[TASK DATA — start]
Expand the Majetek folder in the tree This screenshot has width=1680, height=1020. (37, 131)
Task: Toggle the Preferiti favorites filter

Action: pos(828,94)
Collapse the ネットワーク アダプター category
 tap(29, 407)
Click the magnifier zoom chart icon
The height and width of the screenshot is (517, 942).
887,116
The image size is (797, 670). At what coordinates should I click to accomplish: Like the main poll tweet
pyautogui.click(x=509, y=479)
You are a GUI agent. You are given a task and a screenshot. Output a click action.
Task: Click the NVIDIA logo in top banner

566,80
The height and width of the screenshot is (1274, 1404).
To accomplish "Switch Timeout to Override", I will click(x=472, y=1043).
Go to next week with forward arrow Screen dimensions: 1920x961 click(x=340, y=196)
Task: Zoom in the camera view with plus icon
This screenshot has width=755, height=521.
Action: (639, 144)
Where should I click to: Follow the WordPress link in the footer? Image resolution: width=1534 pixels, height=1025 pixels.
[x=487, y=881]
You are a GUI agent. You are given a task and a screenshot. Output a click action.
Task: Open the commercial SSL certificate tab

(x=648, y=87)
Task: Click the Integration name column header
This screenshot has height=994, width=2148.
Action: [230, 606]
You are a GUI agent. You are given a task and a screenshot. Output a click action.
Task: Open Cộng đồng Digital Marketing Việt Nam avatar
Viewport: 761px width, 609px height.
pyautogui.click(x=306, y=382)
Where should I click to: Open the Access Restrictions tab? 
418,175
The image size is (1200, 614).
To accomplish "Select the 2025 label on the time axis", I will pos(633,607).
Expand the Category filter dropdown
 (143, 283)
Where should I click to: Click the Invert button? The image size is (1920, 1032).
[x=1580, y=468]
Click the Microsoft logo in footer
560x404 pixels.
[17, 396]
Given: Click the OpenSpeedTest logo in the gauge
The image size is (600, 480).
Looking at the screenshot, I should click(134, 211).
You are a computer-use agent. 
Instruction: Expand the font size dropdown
[TASK DATA — finish]
Which lines in the data above contain "will"? Show each one.

▶ **RESULT FOR THIS TASK**
To accomplish "Switch Timeout to Override", I will click(x=472, y=1043).
To accomplish "Select the 2025 label on the time axis", I will pos(633,607).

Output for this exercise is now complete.